Flux trapping in NbTiN strips – Part1: Experiments

Understanding vortex behavior in superconducting structures is important for applications such as superconducting digital circuits (SDCs), high-Q resonators, and detectors. In finite-size structures like thin strips, the presence of edges alters vortex behavior compared to continuous films. We use scanning superconducting quantum interference device (SQUID) microscopy to image vortex configurations in strips fabricated from NbTiN, which is a promising material for realizing SDCs.

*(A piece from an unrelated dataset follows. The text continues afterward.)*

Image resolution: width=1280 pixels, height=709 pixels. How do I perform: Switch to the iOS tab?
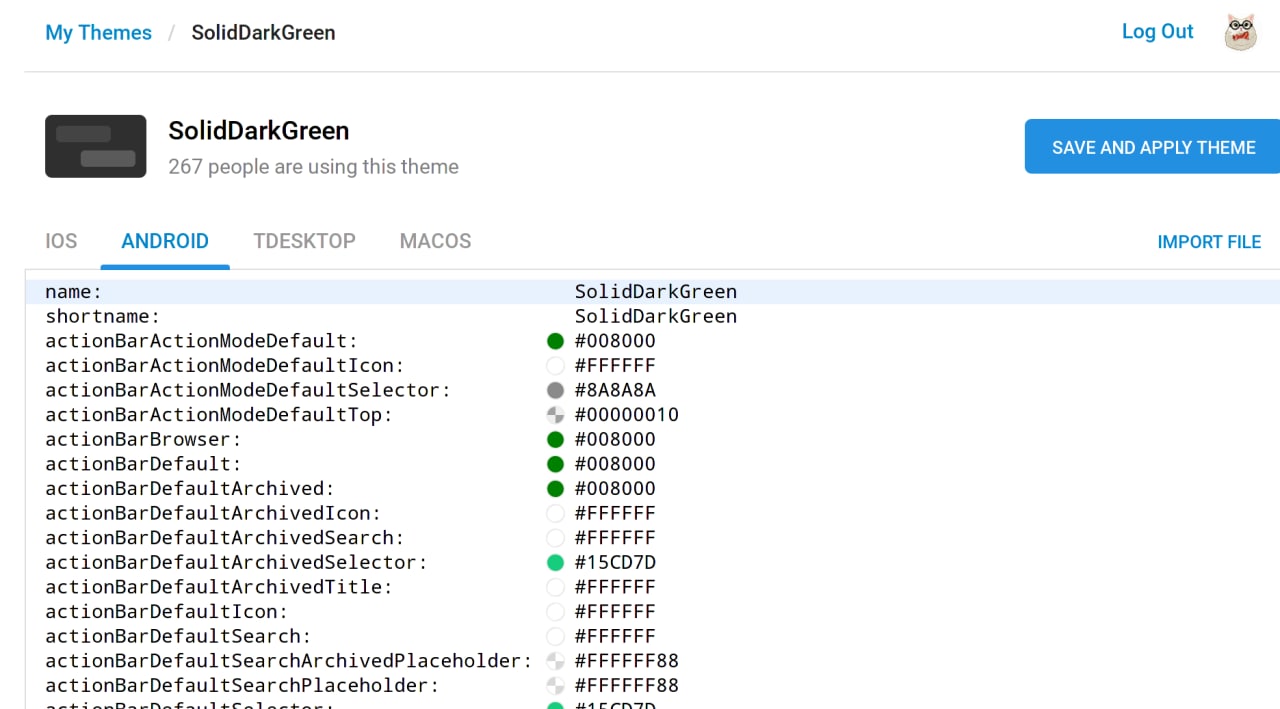tap(61, 241)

We study strips of varying widths (5 - 40 um) by cooling them through the superconducting transition under varying out-of-plane magnetic field. From magnetic images, we extract the threshold field for the first vortex in a strip, the number of vortices, and the vortex positions as a function of field. We identify pronounced pinning sites through repeated thermal cycles under the same field, which reveals statistically significant locations that trap vortices. Prior studies mainly focused on validating theoretical expressions for the threshold field. Our work extends this by studying the interplay of pinning, vortex-vortex interactions and finite size of the strip at fields beyond the threshold field, and by combining our measurements with detailed simulations. Future work aims at exploring the effect of the cooling rate, using an applied current to characterize the strength of pinning sites and ultimately establishing a characterization and simulation protocol with predictive power for flux trapping in complex superconducting structures.